RECORDS TO USE —
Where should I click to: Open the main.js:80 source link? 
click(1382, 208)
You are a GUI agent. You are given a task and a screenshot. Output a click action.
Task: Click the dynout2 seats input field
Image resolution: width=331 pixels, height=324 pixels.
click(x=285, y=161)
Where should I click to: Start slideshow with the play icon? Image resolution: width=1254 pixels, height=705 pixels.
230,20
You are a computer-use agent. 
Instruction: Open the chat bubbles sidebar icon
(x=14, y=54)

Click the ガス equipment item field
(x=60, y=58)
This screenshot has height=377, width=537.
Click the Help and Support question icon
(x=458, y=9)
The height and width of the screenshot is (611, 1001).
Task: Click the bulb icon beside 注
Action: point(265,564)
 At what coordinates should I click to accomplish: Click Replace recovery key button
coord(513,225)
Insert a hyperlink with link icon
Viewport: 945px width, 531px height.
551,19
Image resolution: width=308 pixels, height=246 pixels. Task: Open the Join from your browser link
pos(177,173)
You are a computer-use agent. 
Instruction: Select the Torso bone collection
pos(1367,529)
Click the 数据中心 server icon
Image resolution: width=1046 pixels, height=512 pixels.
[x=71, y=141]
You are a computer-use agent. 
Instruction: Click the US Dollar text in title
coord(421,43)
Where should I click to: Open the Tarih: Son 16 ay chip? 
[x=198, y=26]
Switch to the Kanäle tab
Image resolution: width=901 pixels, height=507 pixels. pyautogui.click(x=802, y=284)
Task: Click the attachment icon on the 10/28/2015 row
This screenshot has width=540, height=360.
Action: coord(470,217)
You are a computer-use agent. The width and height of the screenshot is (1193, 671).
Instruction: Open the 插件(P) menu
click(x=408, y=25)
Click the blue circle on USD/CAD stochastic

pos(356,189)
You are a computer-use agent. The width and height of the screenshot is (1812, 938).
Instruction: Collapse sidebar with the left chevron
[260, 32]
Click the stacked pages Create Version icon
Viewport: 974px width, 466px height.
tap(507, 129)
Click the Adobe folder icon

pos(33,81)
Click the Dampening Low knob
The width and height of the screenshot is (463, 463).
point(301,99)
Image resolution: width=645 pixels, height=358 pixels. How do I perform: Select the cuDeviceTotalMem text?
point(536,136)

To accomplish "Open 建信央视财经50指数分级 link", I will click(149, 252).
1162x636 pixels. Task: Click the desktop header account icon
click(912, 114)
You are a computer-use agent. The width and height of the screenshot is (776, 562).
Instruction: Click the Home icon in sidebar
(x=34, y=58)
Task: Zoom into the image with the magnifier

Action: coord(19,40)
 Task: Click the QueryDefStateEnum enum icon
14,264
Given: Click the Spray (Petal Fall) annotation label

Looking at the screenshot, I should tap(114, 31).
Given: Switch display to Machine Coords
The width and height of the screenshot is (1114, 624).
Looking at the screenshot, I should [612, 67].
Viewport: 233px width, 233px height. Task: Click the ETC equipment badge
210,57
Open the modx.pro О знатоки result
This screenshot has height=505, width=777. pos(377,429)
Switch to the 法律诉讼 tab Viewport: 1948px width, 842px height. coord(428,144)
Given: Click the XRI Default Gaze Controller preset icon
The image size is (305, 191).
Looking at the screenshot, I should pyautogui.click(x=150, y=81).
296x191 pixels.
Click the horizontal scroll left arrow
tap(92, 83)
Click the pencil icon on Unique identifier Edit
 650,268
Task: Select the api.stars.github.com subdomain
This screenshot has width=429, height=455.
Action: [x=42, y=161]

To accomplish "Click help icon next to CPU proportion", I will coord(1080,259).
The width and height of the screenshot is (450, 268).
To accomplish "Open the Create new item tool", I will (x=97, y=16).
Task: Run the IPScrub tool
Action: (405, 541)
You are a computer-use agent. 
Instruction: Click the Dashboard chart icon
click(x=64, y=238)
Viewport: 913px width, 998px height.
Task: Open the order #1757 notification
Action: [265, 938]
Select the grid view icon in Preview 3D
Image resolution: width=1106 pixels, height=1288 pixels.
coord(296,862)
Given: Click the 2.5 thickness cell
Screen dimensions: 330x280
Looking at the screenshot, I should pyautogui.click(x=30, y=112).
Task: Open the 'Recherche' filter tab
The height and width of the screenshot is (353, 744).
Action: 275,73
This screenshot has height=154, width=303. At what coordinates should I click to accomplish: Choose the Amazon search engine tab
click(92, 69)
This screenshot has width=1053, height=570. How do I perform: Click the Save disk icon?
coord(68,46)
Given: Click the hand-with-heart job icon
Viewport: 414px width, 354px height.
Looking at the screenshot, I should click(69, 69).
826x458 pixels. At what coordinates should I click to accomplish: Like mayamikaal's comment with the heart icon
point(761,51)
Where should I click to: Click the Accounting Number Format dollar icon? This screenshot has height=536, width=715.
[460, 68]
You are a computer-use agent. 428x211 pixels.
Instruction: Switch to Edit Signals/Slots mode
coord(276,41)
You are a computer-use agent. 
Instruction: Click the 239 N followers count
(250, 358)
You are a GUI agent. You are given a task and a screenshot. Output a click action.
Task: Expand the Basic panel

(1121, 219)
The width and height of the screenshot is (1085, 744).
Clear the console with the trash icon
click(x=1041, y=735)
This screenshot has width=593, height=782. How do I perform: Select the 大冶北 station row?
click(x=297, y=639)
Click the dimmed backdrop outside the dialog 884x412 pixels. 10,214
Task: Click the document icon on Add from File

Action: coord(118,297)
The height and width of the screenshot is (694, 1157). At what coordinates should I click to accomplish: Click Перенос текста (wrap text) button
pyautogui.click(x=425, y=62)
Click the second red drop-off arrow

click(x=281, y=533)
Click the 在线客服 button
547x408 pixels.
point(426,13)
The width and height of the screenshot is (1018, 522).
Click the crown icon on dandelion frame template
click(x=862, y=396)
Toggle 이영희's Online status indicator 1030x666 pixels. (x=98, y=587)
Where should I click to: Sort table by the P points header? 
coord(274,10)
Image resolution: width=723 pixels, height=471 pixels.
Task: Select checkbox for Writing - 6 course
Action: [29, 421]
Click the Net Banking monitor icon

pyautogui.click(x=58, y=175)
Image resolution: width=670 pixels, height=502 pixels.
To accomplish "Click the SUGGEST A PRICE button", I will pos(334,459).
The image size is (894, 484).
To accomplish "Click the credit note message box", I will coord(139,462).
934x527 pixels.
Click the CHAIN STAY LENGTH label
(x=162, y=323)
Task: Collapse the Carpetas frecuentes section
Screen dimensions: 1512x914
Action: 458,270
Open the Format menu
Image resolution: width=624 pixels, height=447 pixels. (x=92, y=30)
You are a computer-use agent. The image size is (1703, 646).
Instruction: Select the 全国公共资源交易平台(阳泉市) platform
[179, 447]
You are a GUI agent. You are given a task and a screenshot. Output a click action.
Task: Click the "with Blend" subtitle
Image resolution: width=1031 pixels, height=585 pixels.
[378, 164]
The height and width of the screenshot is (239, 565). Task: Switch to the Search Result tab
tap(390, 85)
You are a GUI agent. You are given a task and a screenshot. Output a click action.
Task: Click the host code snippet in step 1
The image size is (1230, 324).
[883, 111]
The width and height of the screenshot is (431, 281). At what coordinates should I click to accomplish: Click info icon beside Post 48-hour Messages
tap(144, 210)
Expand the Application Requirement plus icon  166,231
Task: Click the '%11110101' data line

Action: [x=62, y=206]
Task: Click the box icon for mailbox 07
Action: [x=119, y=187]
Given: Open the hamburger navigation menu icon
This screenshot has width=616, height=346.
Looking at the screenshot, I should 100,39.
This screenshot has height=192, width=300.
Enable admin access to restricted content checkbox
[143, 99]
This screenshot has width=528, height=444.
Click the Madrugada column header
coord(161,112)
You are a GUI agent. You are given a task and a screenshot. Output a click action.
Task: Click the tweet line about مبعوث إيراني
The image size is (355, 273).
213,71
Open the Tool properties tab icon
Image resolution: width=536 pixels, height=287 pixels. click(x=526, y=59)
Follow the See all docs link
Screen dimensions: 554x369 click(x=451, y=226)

TASK BRIEF —
Write out the records verbatim, beginning at the line that contains "Click the second red drop-off arrow" and stopping after the line that contains "I will pos(334,459).".

RESPONSE TO THIS TASK —
Click the second red drop-off arrow

click(x=281, y=533)
Click the 在线客服 button
547x408 pixels.
point(426,13)
The width and height of the screenshot is (1018, 522).
Click the crown icon on dandelion frame template
click(x=862, y=396)
Toggle 이영희's Online status indicator 1030x666 pixels. (x=98, y=587)
Where should I click to: Sort table by the P points header? 
coord(274,10)
Image resolution: width=723 pixels, height=471 pixels.
Task: Select checkbox for Writing - 6 course
Action: [29, 421]
Click the Net Banking monitor icon

pyautogui.click(x=58, y=175)
Image resolution: width=670 pixels, height=502 pixels.
To accomplish "Click the SUGGEST A PRICE button", I will pos(334,459).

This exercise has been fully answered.